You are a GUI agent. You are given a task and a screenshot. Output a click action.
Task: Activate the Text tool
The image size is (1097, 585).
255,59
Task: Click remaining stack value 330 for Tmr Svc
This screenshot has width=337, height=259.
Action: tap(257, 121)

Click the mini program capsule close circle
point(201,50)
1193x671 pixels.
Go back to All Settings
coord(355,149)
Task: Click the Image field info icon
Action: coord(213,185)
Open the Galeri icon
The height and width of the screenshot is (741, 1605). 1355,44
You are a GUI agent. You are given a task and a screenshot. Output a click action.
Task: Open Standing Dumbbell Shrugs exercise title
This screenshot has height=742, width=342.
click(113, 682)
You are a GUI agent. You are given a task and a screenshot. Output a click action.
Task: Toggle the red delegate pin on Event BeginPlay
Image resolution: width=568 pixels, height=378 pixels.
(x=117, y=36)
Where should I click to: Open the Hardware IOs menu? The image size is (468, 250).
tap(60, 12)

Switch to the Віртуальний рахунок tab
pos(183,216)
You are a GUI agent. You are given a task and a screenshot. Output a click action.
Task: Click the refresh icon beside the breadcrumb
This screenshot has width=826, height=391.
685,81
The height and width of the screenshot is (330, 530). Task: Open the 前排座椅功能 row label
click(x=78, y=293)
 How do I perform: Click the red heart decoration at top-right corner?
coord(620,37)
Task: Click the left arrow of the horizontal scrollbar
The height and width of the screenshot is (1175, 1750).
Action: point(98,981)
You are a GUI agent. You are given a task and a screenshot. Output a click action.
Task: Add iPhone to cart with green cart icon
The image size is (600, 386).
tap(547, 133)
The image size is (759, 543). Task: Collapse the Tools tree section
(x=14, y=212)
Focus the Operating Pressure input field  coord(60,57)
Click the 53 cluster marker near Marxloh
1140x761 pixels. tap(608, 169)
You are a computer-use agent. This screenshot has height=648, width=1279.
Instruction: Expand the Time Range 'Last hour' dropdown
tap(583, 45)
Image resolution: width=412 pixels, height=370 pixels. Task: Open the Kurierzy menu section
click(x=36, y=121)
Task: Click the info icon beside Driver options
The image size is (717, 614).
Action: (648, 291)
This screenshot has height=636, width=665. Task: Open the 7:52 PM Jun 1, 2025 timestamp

Assigned task: Your response needs to restate the lines above exactly.

Written answer:
You are a GUI agent. You are given a task and a screenshot. Output a click action.
Task: Activate the Text tool
The image size is (1097, 585).
255,59
Task: Click remaining stack value 330 for Tmr Svc
This screenshot has width=337, height=259.
Action: tap(257, 121)

Click the mini program capsule close circle
point(201,50)
1193x671 pixels.
Go back to All Settings
coord(355,149)
Task: Click the Image field info icon
Action: coord(213,185)
Open the Galeri icon
The height and width of the screenshot is (741, 1605). 1355,44
You are a GUI agent. You are given a task and a screenshot. Output a click action.
Task: Open Standing Dumbbell Shrugs exercise title
This screenshot has height=742, width=342.
click(113, 682)
You are a GUI agent. You are given a task and a screenshot. Output a click action.
Task: Toggle the red delegate pin on Event BeginPlay
Image resolution: width=568 pixels, height=378 pixels.
(x=117, y=36)
Where should I click to: Open the Hardware IOs menu? The image size is (468, 250).
tap(60, 12)

Switch to the Віртуальний рахунок tab
pos(183,216)
You are a GUI agent. You are given a task and a screenshot. Output a click action.
Task: Click the refresh icon beside the breadcrumb
This screenshot has width=826, height=391.
685,81
The height and width of the screenshot is (330, 530). Task: Open the 前排座椅功能 row label
click(x=78, y=293)
 How do I perform: Click the red heart decoration at top-right corner?
coord(620,37)
Task: Click the left arrow of the horizontal scrollbar
The height and width of the screenshot is (1175, 1750).
Action: point(98,981)
You are a GUI agent. You are given a task and a screenshot. Output a click action.
Task: Add iPhone to cart with green cart icon
The image size is (600, 386).
tap(547, 133)
The image size is (759, 543). Task: Collapse the Tools tree section
(x=14, y=212)
Focus the Operating Pressure input field  coord(60,57)
Click the 53 cluster marker near Marxloh
1140x761 pixels. tap(608, 169)
You are a computer-use agent. This screenshot has height=648, width=1279.
Instruction: Expand the Time Range 'Last hour' dropdown
tap(583, 45)
Image resolution: width=412 pixels, height=370 pixels. Task: Open the Kurierzy menu section
click(x=36, y=121)
Task: Click the info icon beside Driver options
The image size is (717, 614).
Action: (648, 291)
This screenshot has height=636, width=665. Task: Open the 7:52 PM Jun 1, 2025 timestamp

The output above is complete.